I have a huge csv file which is about 20 GB. It has 5,000 columns and 2,500,000 rows. I want to write each column of that into one file. I already tried FOR loop, but it is pretty slow. My code is below:
Columns=$(head -n 1 train.csv | sed "s/,/\n/g" | wc -l)
mkdir cols
for i in `seq 1 $Columns`;
do
echo $i
tail -n +2 train.csv | cut -d',' -f$i > cols/col_$i.txt
done
I appropriate any suggestion to accelerate this.

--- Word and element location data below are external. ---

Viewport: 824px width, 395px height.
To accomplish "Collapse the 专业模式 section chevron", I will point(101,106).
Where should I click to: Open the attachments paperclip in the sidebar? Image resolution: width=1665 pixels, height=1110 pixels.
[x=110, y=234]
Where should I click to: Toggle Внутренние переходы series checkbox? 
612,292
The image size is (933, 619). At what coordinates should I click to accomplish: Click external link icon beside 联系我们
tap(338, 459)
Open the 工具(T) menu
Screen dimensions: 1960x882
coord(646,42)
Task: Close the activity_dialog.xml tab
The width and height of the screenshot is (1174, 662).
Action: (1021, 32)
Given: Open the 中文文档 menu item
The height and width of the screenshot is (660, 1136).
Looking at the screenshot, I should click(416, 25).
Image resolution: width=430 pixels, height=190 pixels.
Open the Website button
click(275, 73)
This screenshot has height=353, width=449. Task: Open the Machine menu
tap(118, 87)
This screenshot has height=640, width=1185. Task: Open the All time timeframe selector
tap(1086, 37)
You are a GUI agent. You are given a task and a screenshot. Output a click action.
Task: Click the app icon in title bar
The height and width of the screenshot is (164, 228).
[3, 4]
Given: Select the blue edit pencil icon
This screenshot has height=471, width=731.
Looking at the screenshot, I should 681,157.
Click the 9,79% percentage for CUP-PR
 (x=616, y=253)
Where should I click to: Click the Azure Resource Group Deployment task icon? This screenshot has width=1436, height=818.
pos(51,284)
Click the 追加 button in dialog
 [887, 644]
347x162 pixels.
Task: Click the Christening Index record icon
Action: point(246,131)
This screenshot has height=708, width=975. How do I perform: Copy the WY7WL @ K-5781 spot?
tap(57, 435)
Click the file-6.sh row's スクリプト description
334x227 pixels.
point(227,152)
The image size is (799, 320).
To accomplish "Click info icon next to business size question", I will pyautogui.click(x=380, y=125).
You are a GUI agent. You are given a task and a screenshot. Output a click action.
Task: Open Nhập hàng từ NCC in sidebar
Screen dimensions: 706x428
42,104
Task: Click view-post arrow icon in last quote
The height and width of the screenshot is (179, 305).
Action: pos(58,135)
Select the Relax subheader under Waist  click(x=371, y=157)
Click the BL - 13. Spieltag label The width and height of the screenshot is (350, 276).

Perl solution. It openes 1000 files at once, so it will pass over your input 5 times. Run with the input filename as parameter.
#!/usr/bin/perl
use warnings;
use strict;
my $inputfile = shift;
open my $input, '<', $inputfile or die $!;
mkdir 'cols';
my @headers = split /,/, <$input>;
chomp $headers[-1];
my $pos = tell $input; # Remember where the first data line starts.
my $step = 1000;
for (my $from = 0; $from <= $#headers; $from += $step) {
my $to = $from + $step - 1;
$to = $#headers if $#headers < $to;
warn "$from .. $to";
# Open the files and print the headers in range.
my @fhs;
for ($from .. $to) {
open $fhs[ $_ - $from ], '>', "cols/col-$_" or die $!;
print { $fhs[ $_ - $from ] } $headers[$_], "\n";
}
# Print the columns in range.
while (<$input>) {
chomp;
my $i = 0;
print { $fhs[$i++] } $_, "\n" for (split /,/)[ $from .. $to ];
}
close for @fhs;
seek $input, $pos, 0; # Go back to the first data line.